About this task: Check every line of the data below for "Given". Copy each one that has it.

Records provided:
....

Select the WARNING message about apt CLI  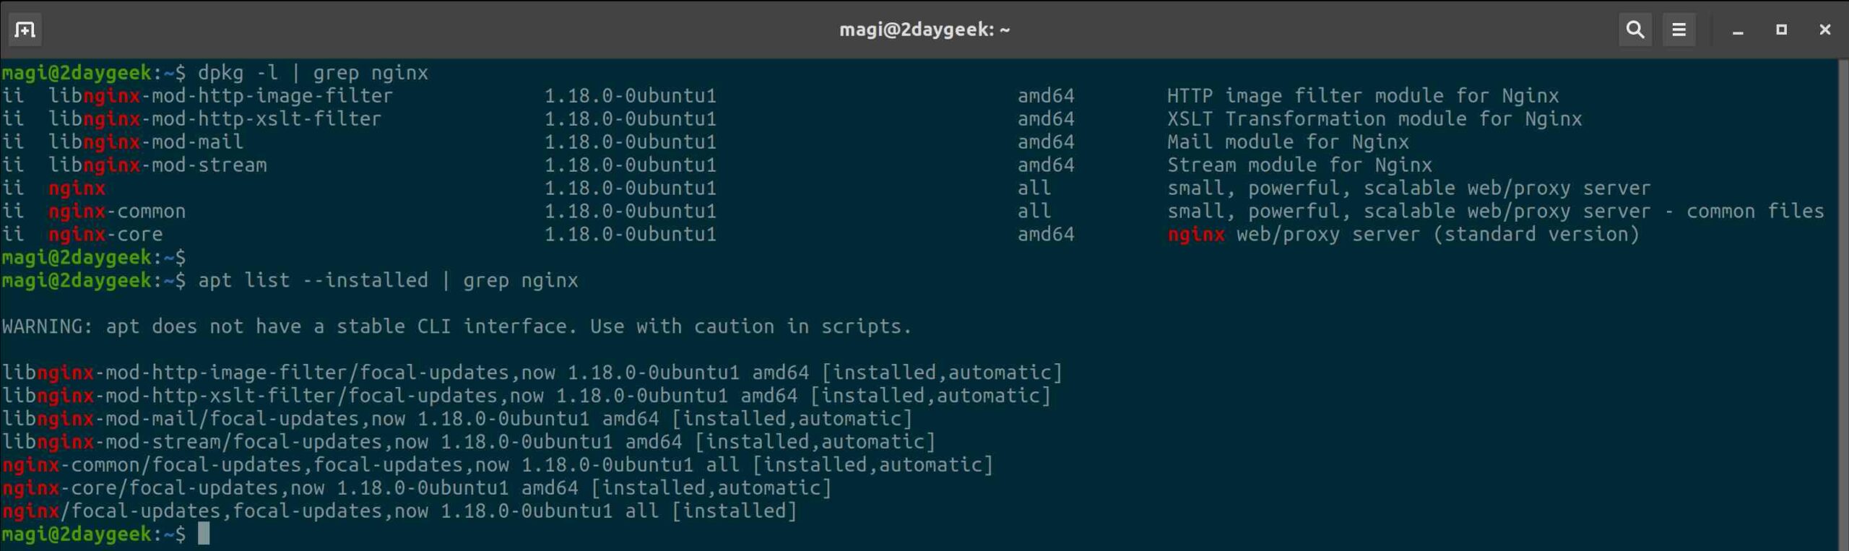point(455,326)
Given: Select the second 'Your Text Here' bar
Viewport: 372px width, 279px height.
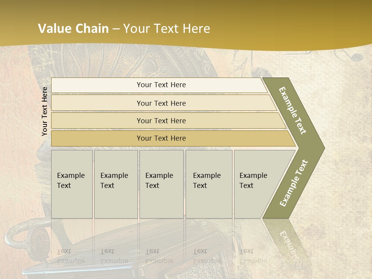Looking at the screenshot, I should coord(161,103).
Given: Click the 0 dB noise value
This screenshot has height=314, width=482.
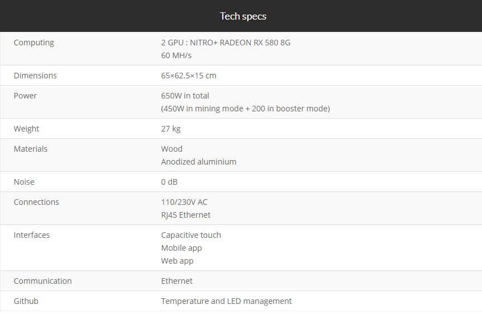Looking at the screenshot, I should coord(169,182).
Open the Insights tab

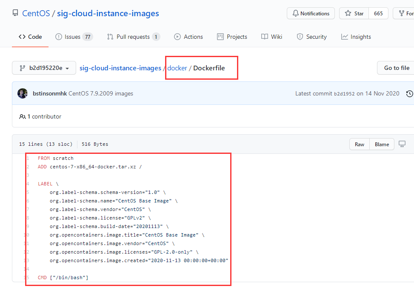click(356, 37)
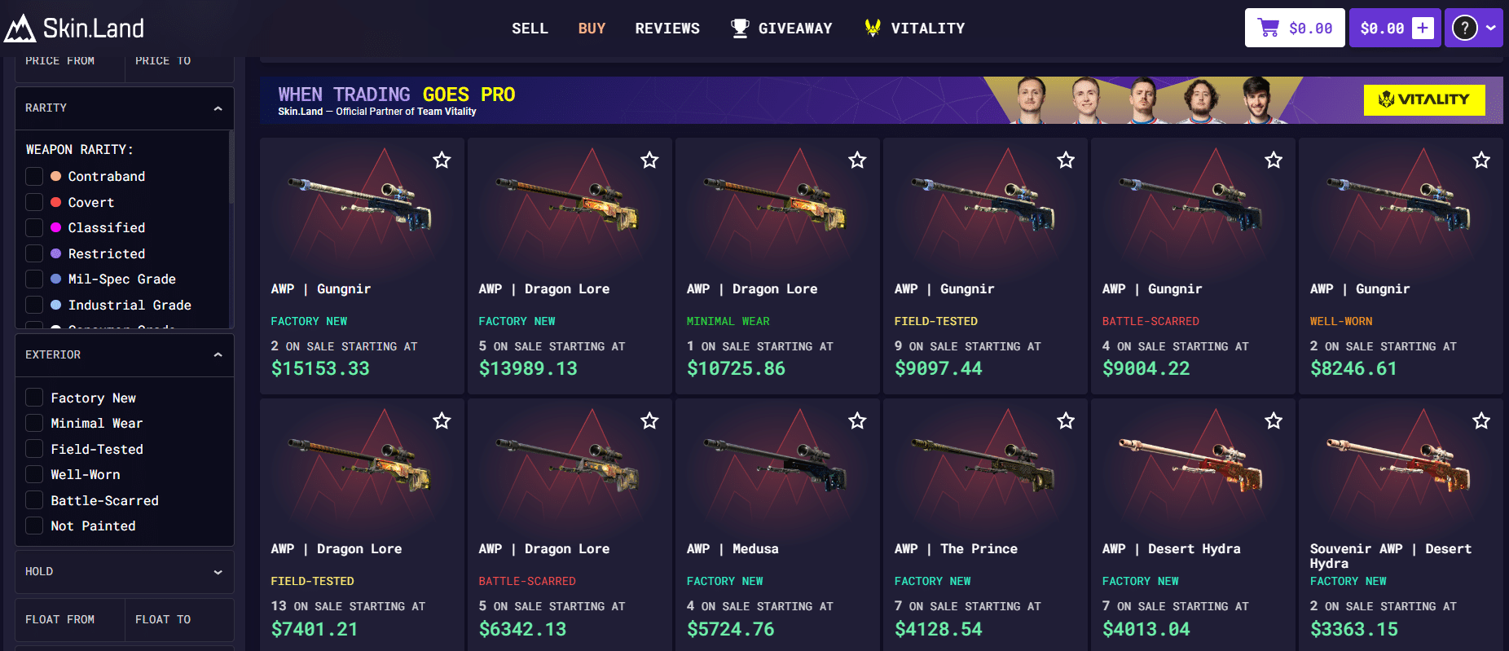The image size is (1509, 651).
Task: Collapse the Exterior filter section
Action: [x=218, y=355]
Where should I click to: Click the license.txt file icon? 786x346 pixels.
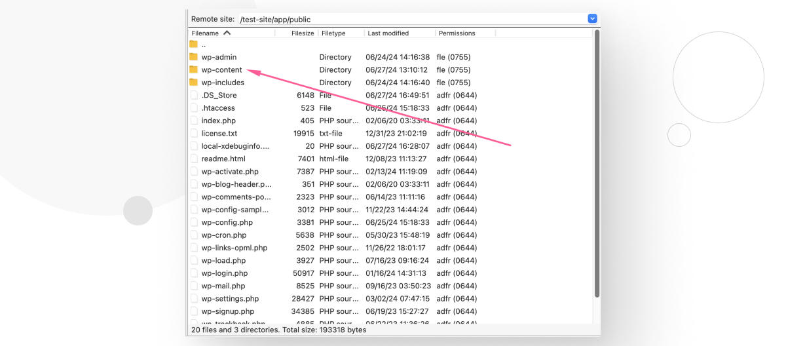194,134
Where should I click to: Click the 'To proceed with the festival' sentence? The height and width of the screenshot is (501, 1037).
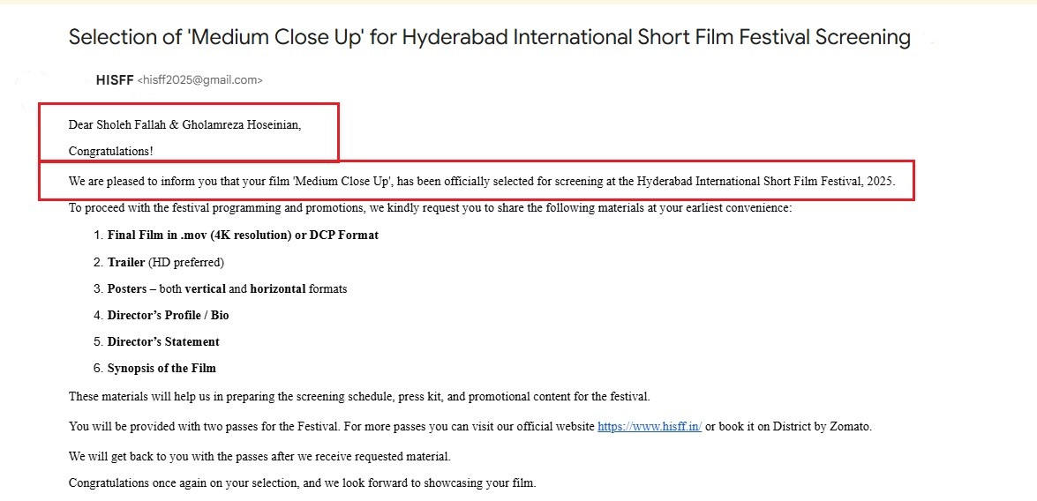click(x=430, y=208)
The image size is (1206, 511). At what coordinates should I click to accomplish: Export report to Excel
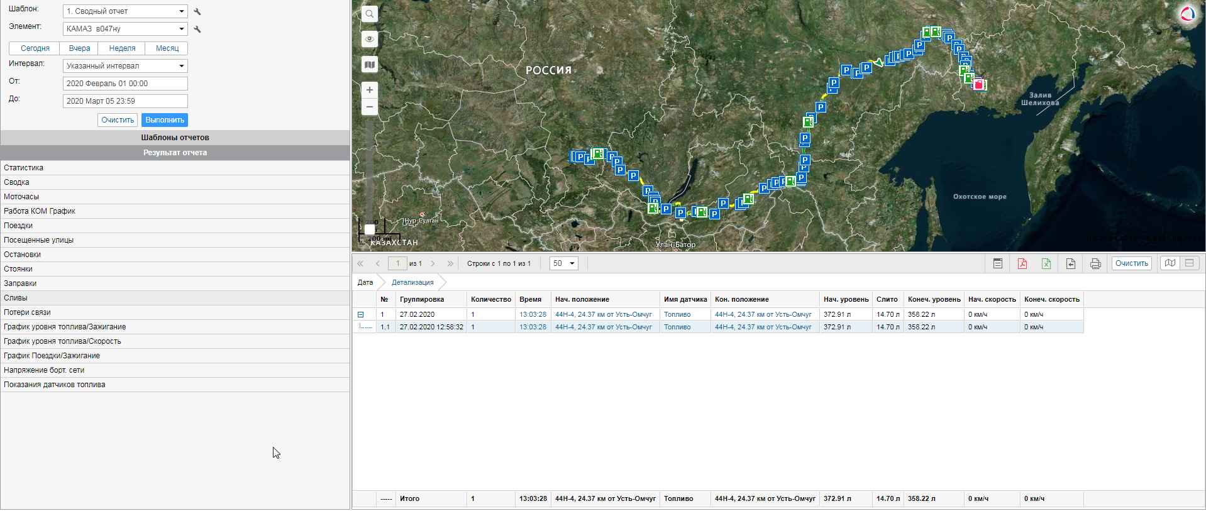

....

Response to this exercise:
Given: Select the second 'Your Text Here' bar
Given: Click the 0 dB noise value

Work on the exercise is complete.